Input for this task —
__________
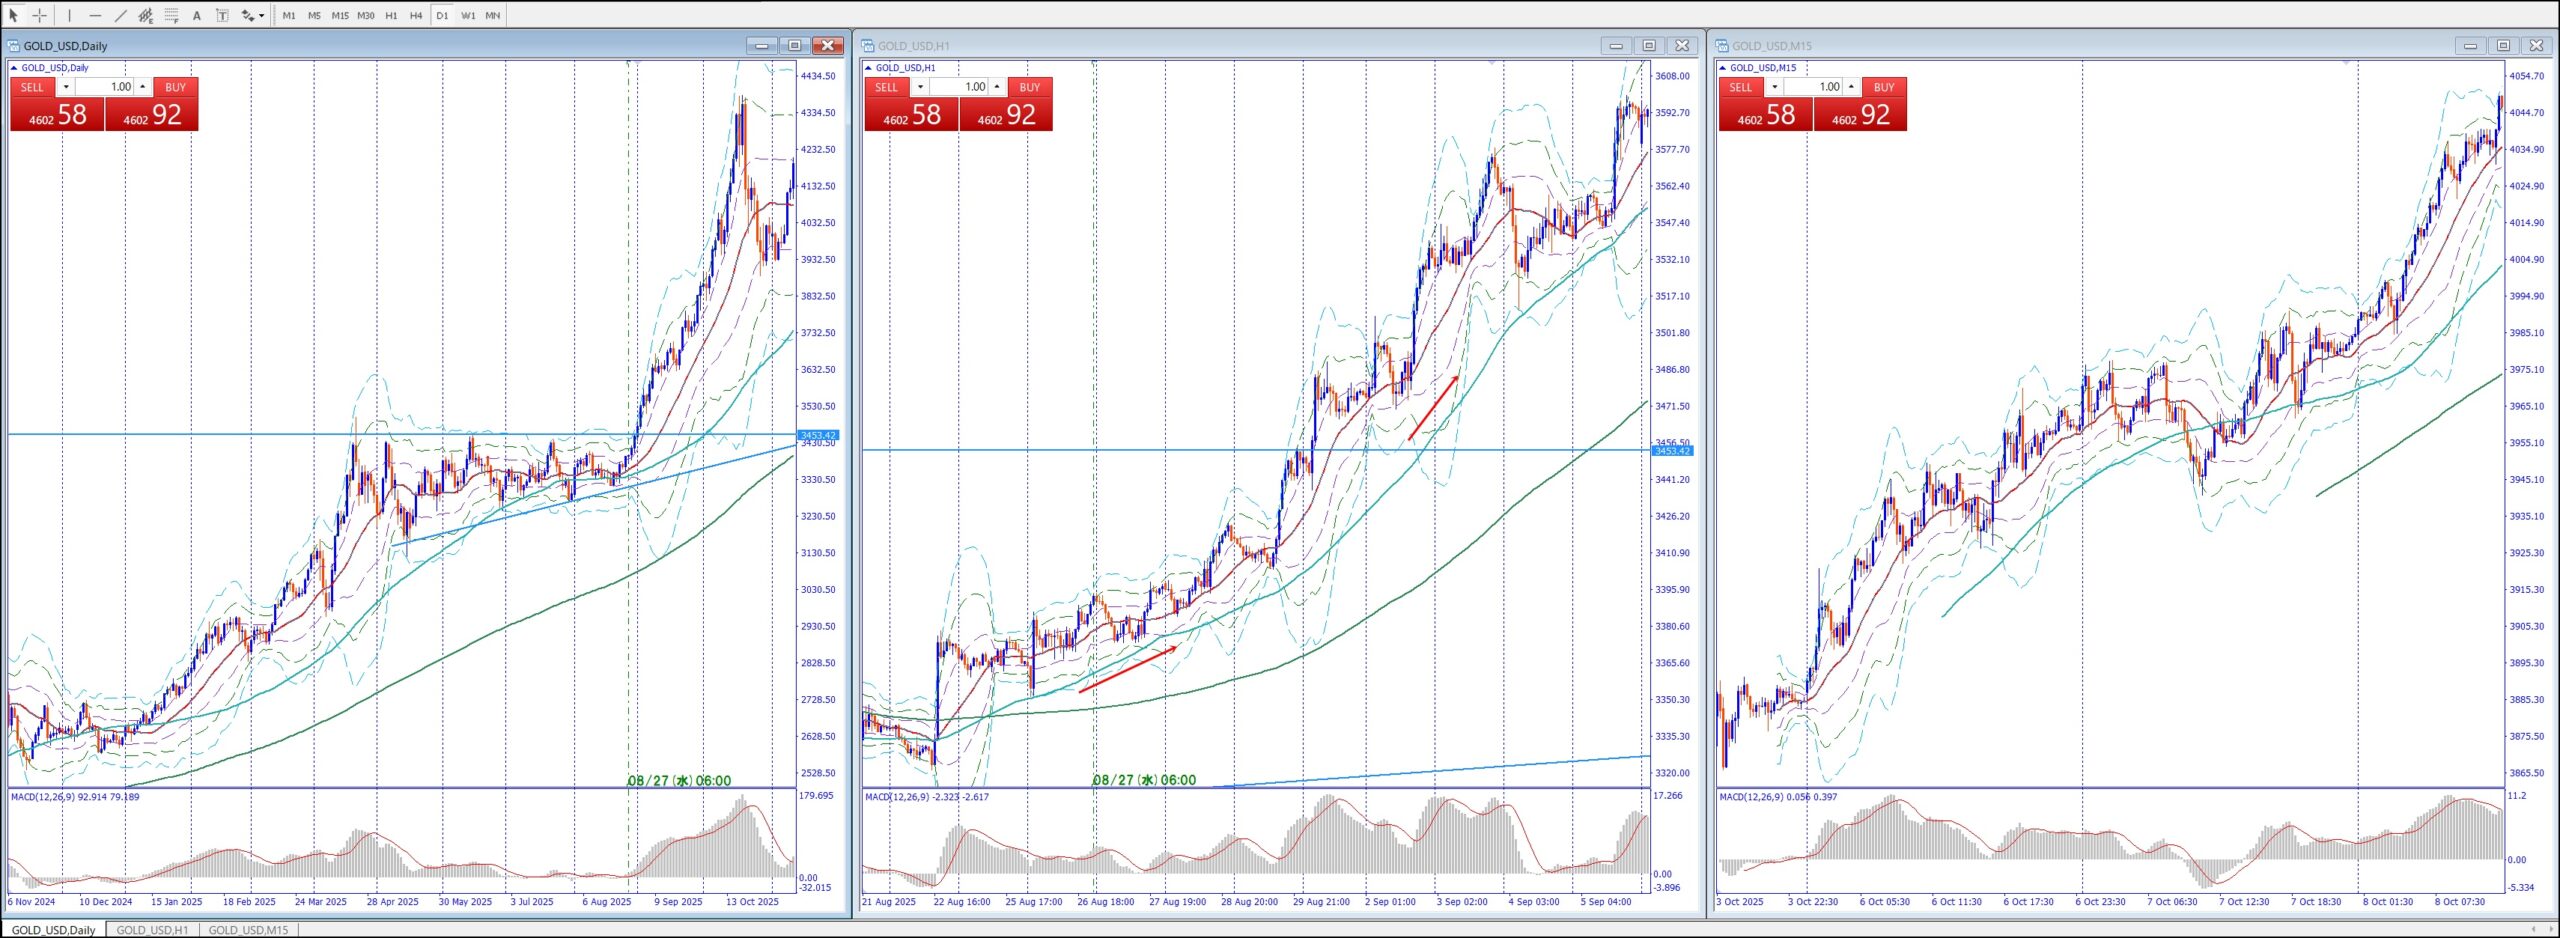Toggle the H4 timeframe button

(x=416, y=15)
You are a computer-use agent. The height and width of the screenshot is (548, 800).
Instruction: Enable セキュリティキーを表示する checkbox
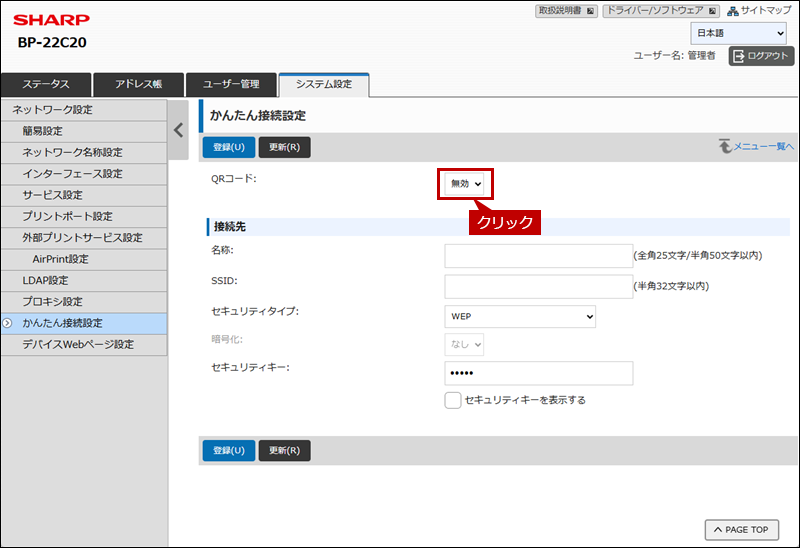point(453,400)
__________
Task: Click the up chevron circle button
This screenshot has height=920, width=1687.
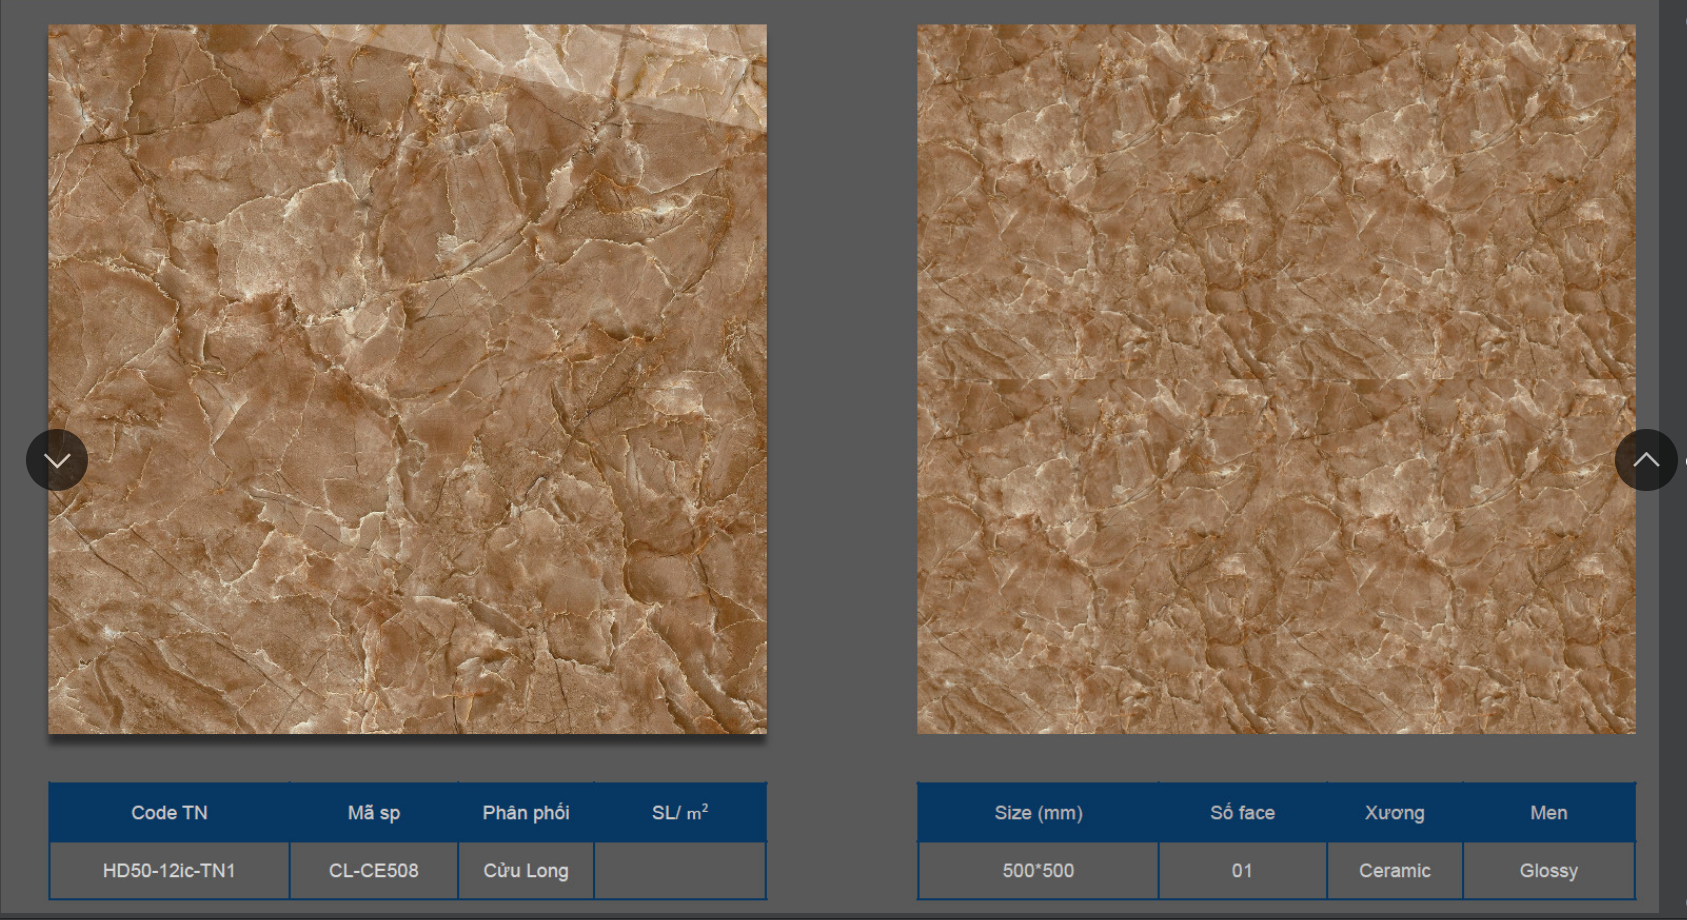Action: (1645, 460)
__________
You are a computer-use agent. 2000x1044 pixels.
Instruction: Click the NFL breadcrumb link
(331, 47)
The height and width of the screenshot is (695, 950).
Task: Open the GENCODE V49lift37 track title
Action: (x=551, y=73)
__________
Your objective — Can you rewrite the part of the entries that opens with the line containing "You are a computer-use agent. The" and closes with the line containing "point(453,400)", swapping "checkbox" for "tick box" and changing nothing else? Leave the pictures out of your answer.

Written solution —
You are a computer-use agent. The height and width of the screenshot is (548, 800).
Instruction: Enable セキュリティキーを表示する tick box
point(453,400)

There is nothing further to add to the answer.